On February 3, the SCA executive board received an email from AAA President Leith Mullings, which simply directed them to see the statement posted above. But there is no reference to the Research Works Act (the subject of the SCA resolution sent to Mullings and Davis); there is no date, or any account of why the executive board made this statement at this time; there is no mention of Davis’s letter; there is no link to this “position” of the AAA on either the “Issues & News” page, or on the “Public Policy/Advocacy” page, or on the “Public Position Statements” page. It just sort of floats out here in cyberspace, unattached to anything, only creating confusion should you happen to find it.
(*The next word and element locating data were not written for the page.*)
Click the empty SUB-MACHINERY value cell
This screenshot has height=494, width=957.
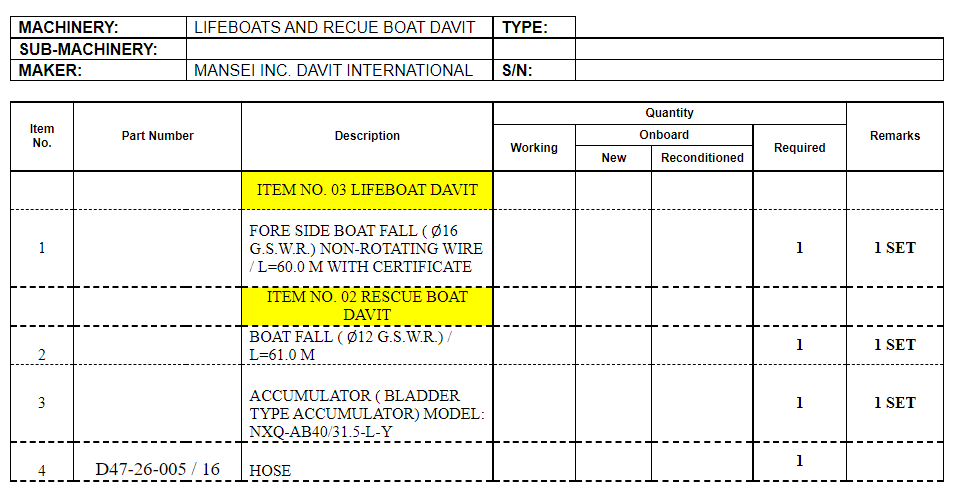(339, 49)
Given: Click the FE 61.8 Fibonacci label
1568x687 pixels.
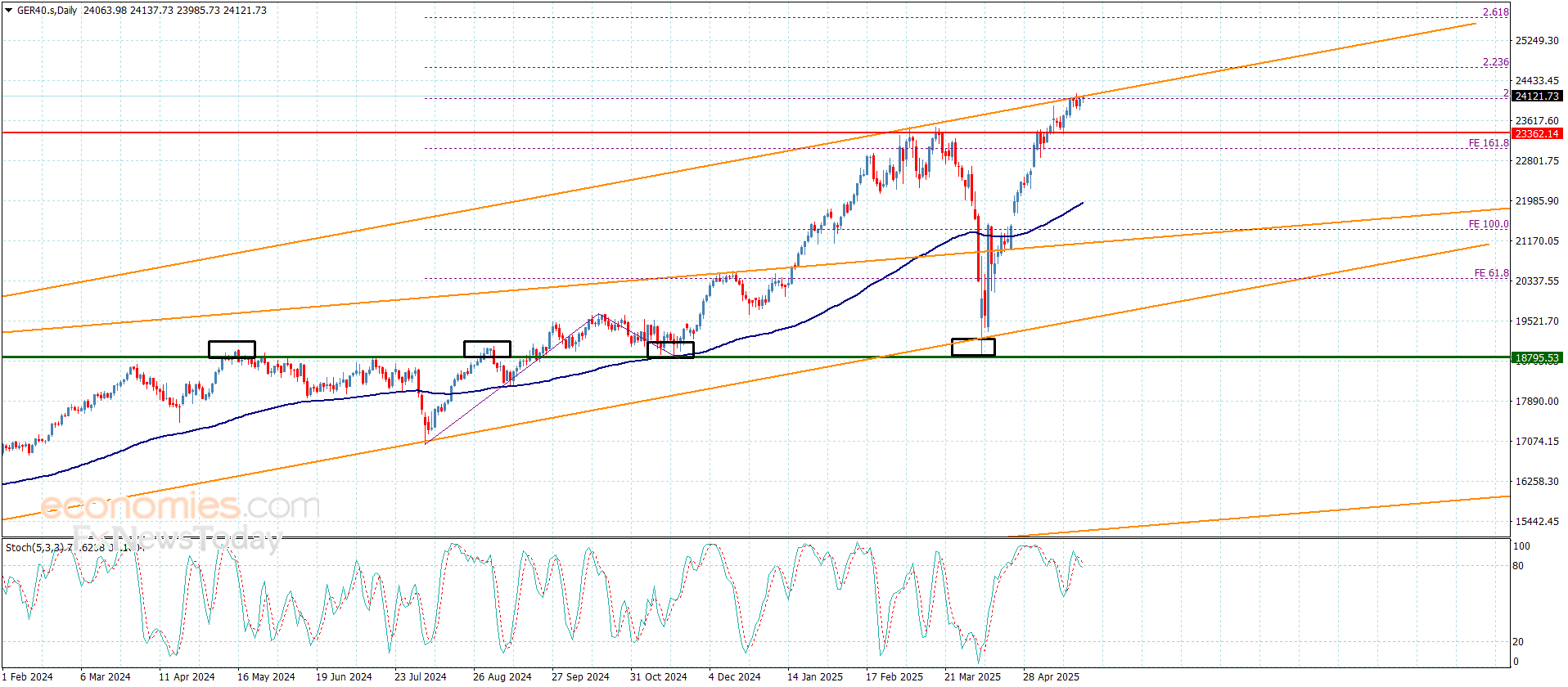Looking at the screenshot, I should tap(1492, 273).
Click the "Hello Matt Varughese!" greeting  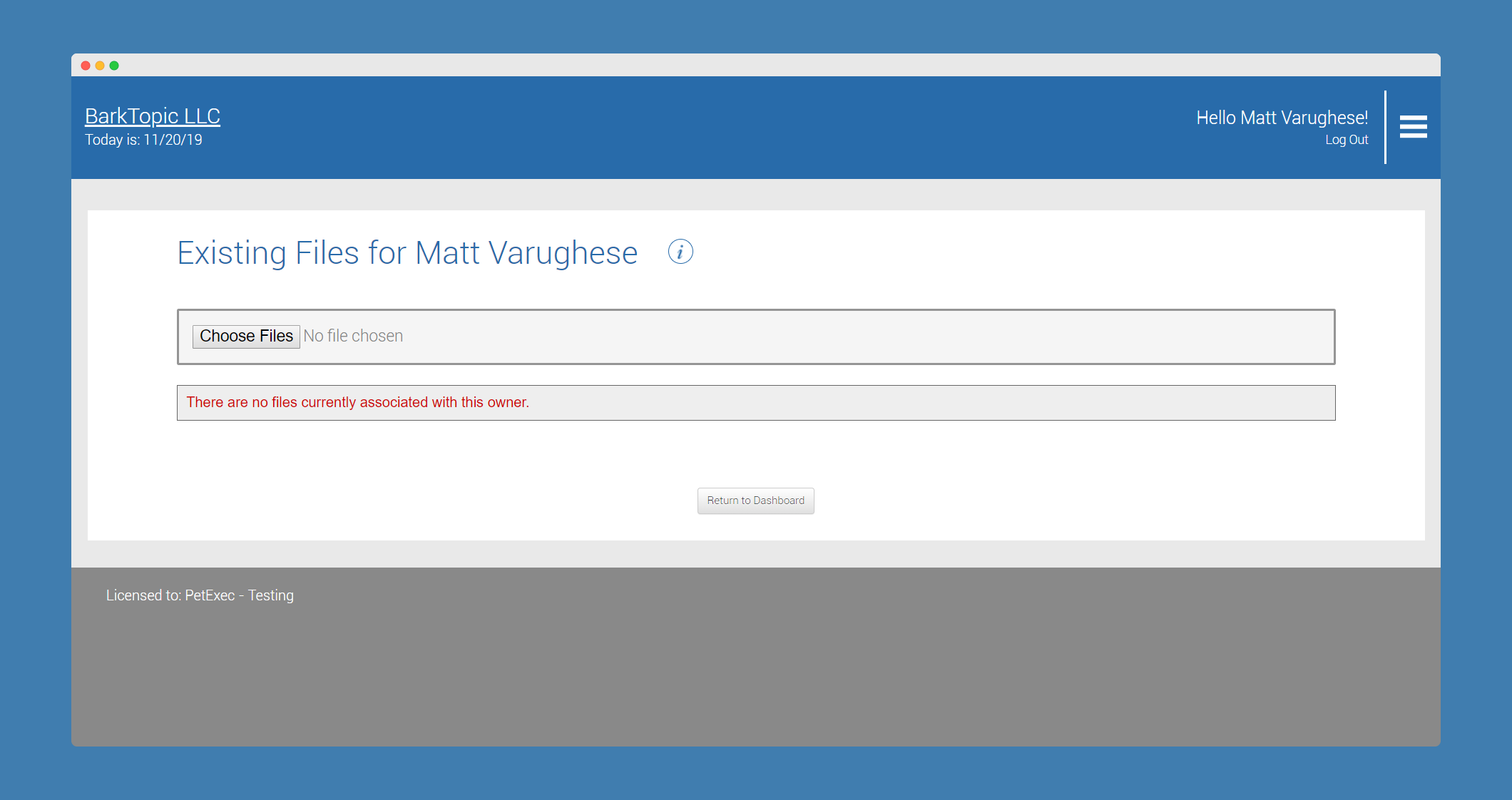point(1282,118)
(By the way, if you decide to add those appropriate links for the sake of clarity and honesty, you might want to go ahead and update the “Partners” page ( so that we don’t have to see that sad reminder of what Anthrosource was supposed to be.)
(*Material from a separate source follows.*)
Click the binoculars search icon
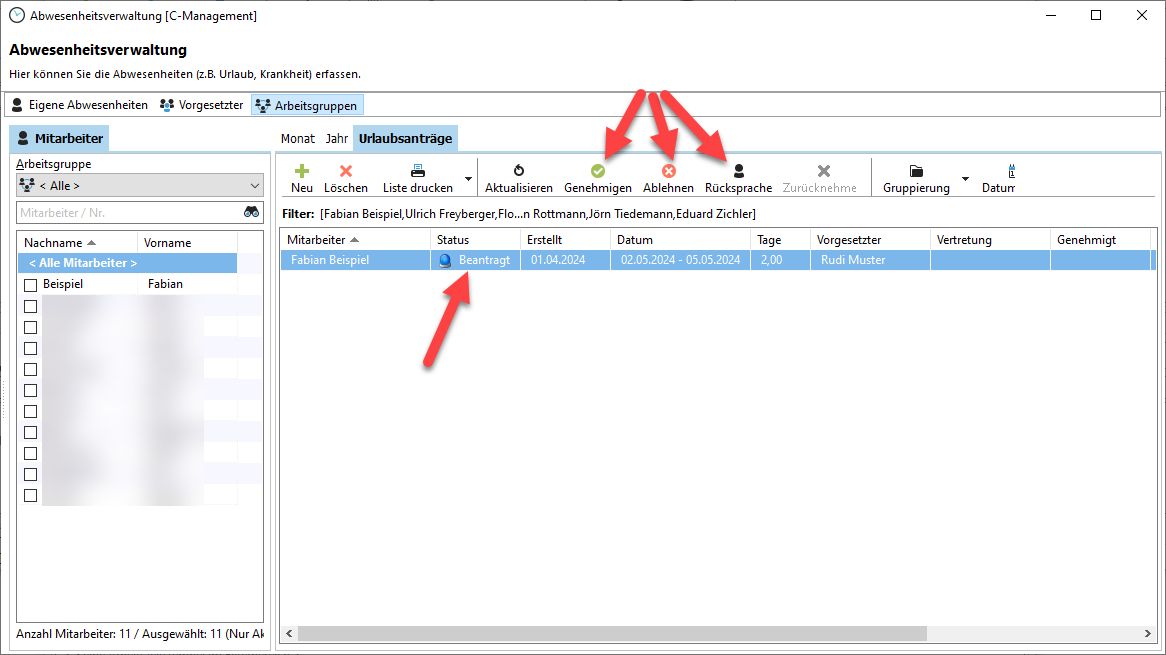1166x655 pixels. pos(252,212)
As a former editor of Cultural Anthropology, I thought I had become inured to the murk, doublespeak, or outright hostility that any mention of open access elicited from the upper levels of AAA. But apparently not: I find this statement, which skillfully avoids stating anything at all of substance, absolutely discouraging. Who could possibly want to join in a “conversation” about the sustainability of AAA publishing, which the AAA claims it wants to have, when Davis’s strongly and clearly worded letter isn’t even posted here as a AAA “position” or “statement,” but instead we get this kind of non-statement from the executive board, completely untethered from real world events and issues? And who could possibly want to join in a “conversation” about the sustainability of AAA publishing, when years of previous “conversation” with numerous dedicated AAA members have only led to Bill Davis informing the White House that “we know of no research that demonstrates a problem with the existing system”?!?! That’s a recipe for frustration, and I have had enough of that…

Mikes Second comment-

Well, I guess not quite enough: since I’m here, I’ll just add that if the AAA would like to learn how to make a clear statement about the Research Works Act, it could learn from the American Association of Universities and the Association of Public and Land Grant Universities:

After reading these comments I fully agree the AAA is waffling and are trying to hedge their bets. Giving token lip service to open access but at the same time hoping for status quo. I know that the economics of publishing are tough for societies but they are hoping for a status quo that is going to hurt them in the long run. They, the AAA, estimate that by 2013 (next year) they will be back into the red as far as journals are concerned, losing money. Instead of seriously embracing the need for change they are hoping by extend their deal with wiley-blackwell till 2016 (2017? not clear) they will have enough time to find an alternative. In the mean time hoping that this status quo, that will start to hurt them next year, doesn’t change. I don’t see this as leadership that is needed right now.